After SoBig and Blaster worms inundated computer systems worldwide, targeting vulnerabilities in the Microsoft systems, Microsoft started to make security one of its priorities. The demand to heighten security at the application level makes sense, as about 90 percent of desktops run Microsoft – meaning if there was a large-scaled cyber attack against this global corporation giant, it could quite possibly result in the failure of the world’s computer networks. This worldwide risk compels the need for Microsoft to increase its capabilities in protecting its systems from malicious onslaught. A worldwide failure could seem improbable but the imminent threat of failure to the infrastructure of corporations, big and small, is reason enough for the need of increased security measures.
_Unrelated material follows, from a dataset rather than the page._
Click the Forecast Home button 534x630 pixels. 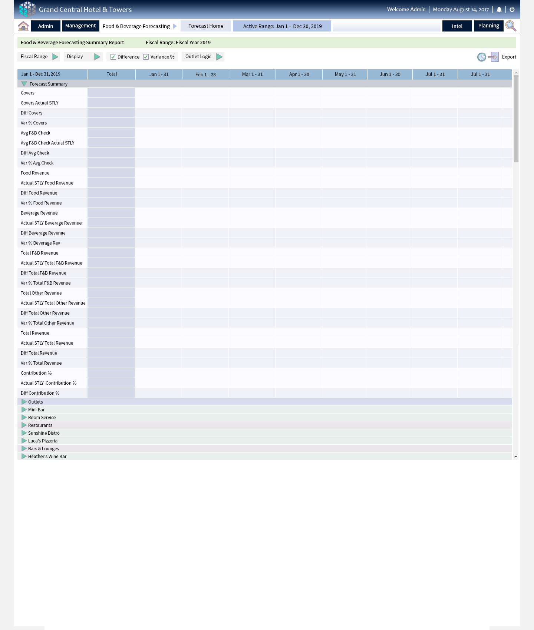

The recently launched Microsoft Office 2003 suite gave birth to an exciting new feature: the ability for emails and documents to autodestruct. New versions of Outlook, Word, Excel and PowerPoint come with the ability for users to control the usage of the documents they create. Mail messages are protected by encryption, which makes Outlook check with the server to see if the user is allowed to edit, copy or forward the message. In order for the message to be unreadable (“self destruct”) after a certain date, the user can time-stamp the message. Other documents (i.e. Word) can also be encrypted in order to control access. Although documents are deleted, they are not entirely gone from the system. These files continue to reside in various places in the hard drive, which should help public companies in compliance with the Sarbanes-Oxley Act that regulates document management.
The above features may be useful, but only to those who upgrade to Office 2003 – another convenient method for Microsoft to ensure a healthy market share for their product. Their dominance in the market is largely due to compatibility issues, although the good news brought by Office 2003 is that the latest versions of its programs are backward-compatible with its predecessors.
While the new features help the communication and preservation of sensitive material, they are by no means the definitive security measures. It is handy at some level but it is still susceptible to indomitable attacks.
Other recent security improvements, apart from those in Office 2003, include reducing the frequency of circulating “non-critical” security alerts from once a week to once a month, allowing more time for end-users to apply a patch. Also, the new Windows operating system will be more efficient in its memory management, which will reduce buffer overflow errors – a problem that enables hackers crack into a system with less effort. Another measure is to make firewalls easier to install for companies. Instead of controlling on an individual basis it could now be centrally controlled.
Having in place these various measures is certainly better than not having any. However, Microsoft is far from perfecting its products in terms of security. The above steps may thwart certain attacks but tenacious hackers will always find their way in. While it may never be impossible for them to breach security, implementing measures that will make life more difficult for these architects of menace is definitely one way to go.